SOURCE DATA>
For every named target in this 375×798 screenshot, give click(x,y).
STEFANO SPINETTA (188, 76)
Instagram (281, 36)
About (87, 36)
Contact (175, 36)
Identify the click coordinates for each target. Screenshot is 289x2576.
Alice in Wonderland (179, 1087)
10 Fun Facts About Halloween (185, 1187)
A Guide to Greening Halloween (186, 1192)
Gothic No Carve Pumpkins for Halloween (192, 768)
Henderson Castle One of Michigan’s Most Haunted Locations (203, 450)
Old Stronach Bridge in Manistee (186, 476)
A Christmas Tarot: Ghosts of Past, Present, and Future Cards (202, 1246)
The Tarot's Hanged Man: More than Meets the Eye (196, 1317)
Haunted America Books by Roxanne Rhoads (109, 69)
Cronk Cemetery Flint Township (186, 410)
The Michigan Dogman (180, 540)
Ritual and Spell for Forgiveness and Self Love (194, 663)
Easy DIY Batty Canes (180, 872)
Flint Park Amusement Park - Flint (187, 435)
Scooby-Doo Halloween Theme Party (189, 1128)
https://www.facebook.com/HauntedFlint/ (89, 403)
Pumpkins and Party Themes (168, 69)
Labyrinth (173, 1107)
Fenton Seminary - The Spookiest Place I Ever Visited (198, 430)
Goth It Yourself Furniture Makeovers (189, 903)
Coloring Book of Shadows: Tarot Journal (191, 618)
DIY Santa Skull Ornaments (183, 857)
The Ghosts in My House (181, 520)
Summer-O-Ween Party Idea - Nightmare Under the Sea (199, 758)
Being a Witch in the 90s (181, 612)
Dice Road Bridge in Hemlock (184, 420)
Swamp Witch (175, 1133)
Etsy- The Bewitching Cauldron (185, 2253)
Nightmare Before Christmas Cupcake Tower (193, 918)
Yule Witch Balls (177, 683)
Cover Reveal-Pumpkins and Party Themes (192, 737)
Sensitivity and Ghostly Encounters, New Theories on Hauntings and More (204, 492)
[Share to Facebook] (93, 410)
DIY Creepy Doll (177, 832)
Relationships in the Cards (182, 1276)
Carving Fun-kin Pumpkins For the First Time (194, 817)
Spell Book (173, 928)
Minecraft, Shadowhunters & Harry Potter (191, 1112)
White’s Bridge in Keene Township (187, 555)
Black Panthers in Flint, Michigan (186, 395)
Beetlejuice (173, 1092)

TASK TO CARRY OUT> Search the listing above for the string "Spell". Copy every line that contains it.

SOLUTION FOR THIS EXERCISE>
Ritual and Spell for Forgiveness and Self Love (194, 663)
Spell Book (173, 928)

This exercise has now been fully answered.